3. Ferris Bueller's Day Off (John Hughes, 1986)
There's a lot to pick from in this movie for telephone-based abuse. I mean, I know Ferris Bueller is like the coolest guy ever, but I've always felt pretty bad for Cameron. The guy seems really, really sick and the last thing he needed was to be guilt-tripped into stuff like posing as Sloane's father on the phone. No wonder the guy gets flustered, his brain is already preoccupied with fighting the evil forces of disease, Ferris. Imagine the beautiful day of sleep and chicken soup Cameron could have had if he just unplugged the phone. Ferris Bueller isn't a comedy, it's a tragedy.
4. Dr. Strangelove or How I Learned to Stop Worrying and Love the Bomb (Stanley Kubrick, 1964)
Although it's difficult to pick out any singular moment from Kubrick's satirical work of genius, this scene is definitely noteworthy for being so beautifully, beautifully awkward. It's an entire global political crisis condensed into one of the most terribly human moments of trying to conduct a polite phone conversation. Now, limiting the entire scene to only one side of the conversation? A perfect move.
5. Swingers (Doug Liman, 1996)
Considering all the wonders of technology telephones can offer us these days, why, for the love of God, can you still not delete a voicemail message after you've made it? Put into consideration the amount of movies where people will go to the length of breaking into a house just to delete an ill-judged voicemail. Add to that this pathetic scene of male desperation as Jon Favreau's Mike Peters, still a wreck from breaking up with his long-term girlfriend, attempts to leave a message on another woman's answering machine and...I just think voicemail is the worst, OK?
6. Dial M for Murder (Alfred Hitchcock, 1954)
Yeah, so on top of all the social faux pas and general creepiness that might be commited while on the phone, there's also the chance the person on the other end was only phoning you to distract you so you could be murdered. DEAR GOD. That's it, I'm only contactable through letter-writing from now on.
7. The Virgin Suicides (Sofia Coppola, 1999)
Urgh. You know a phone call's gone really wrong when it becomes a metaphor for the isolation and oppression of surburban America. Coppola not only nailed the themes of Jeffrey Eugenides' startling and haunting novel in just this one simple scene, but she (as she always does) managed to centre it around a bangin' soundtrack.

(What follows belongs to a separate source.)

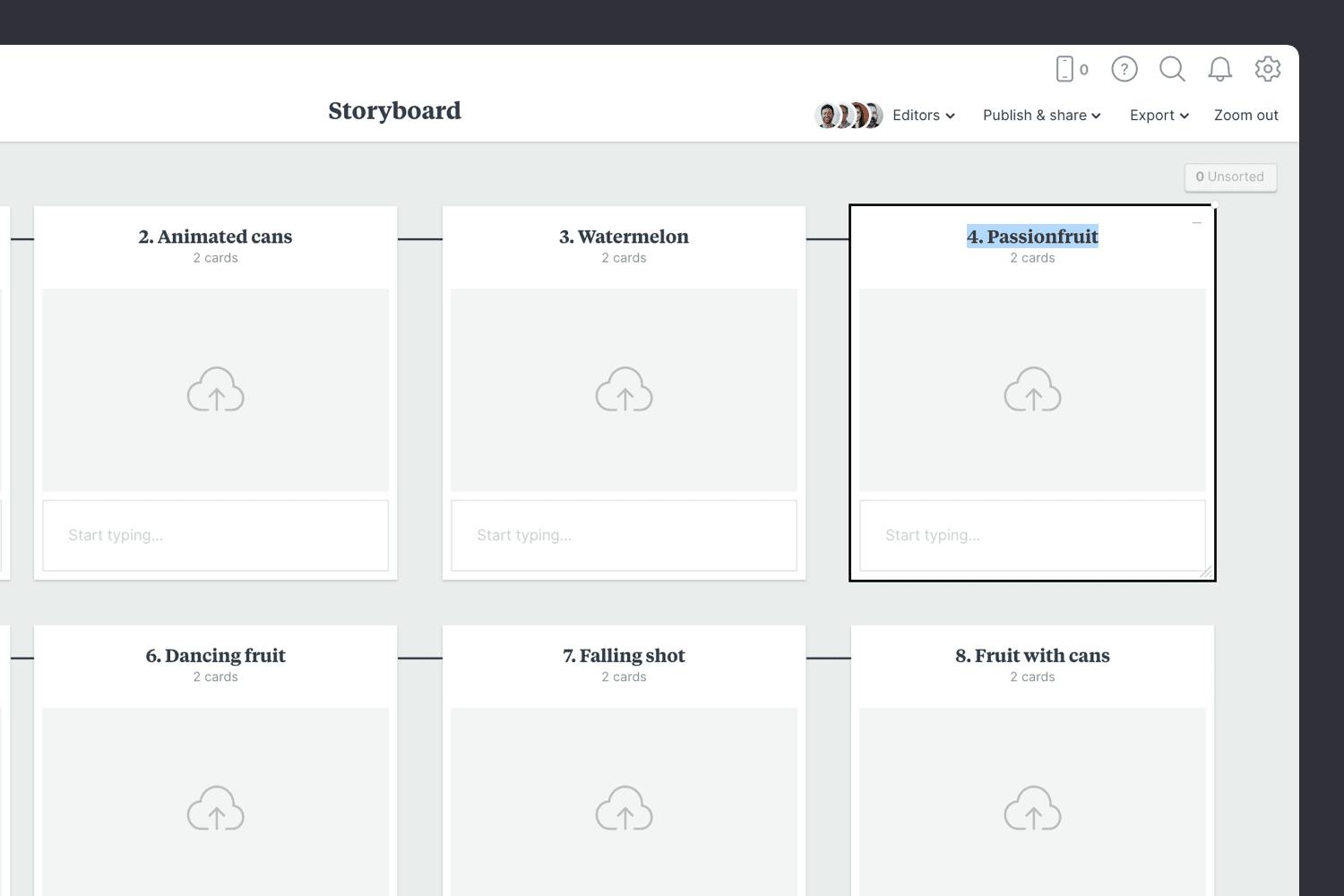The height and width of the screenshot is (896, 1344).
Task: Expand the Editors dropdown
Action: (923, 115)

8. Lost Highway (David Lynch, 1997)
Ninety per cent of things that happen in David Lynch movies would best be avoided in real life, and this is definitely one of them. You have to remember that what precedes this bizarre scene is poor Fred Madison (Bill Pullman) seeing this guy's pale, unnerving face instead of his girlfriend's face mid-coitus. Then this guy turns up at the club while still being on the other end of the phone at Fred's house? This is like when you phone your own phone number, but times a million in weirdness.
9. Rosemary's Baby (Roman Polanski, 1968)
Although in the context of the entirety of Polanski's terrifying masterpiece Rosemary's Baby, this is probably one of Rosemary's more chilled moments (I mean, at least compared to the whole "what have you done to its eyes?" scene), but it doesn't stop her from feeling pretty edgy. I'm gonna have to question her choice of fake conversation topics though: "Oh really? Did he really say that? Oh, he didn't say that. What else was it that he said?" Do you think that was scripted or is this just the limit of Mia Farrow's improv skills?
10. Birdemic: Shock and Terror (James Nguyen, 2010)
I don't even know where to begin with Birdemic. If you've never seen this trash-tastic movie, it's basically the second-in-line to the throne of terrible movies behind The Room. And I'm assuming it's not that difficult to figure out why just from watching this clip. This is possibly the worst conversation ever conducted on the phone. Without ruining the fun of discovering everything wrong with this brief scene for yourself, let me at least just point out how that guy totally mispronounces 'Vietnamese'.
BONUS: Ransom (1996)
'GIVE ME BACK MY SON' was just begging for a dance remix.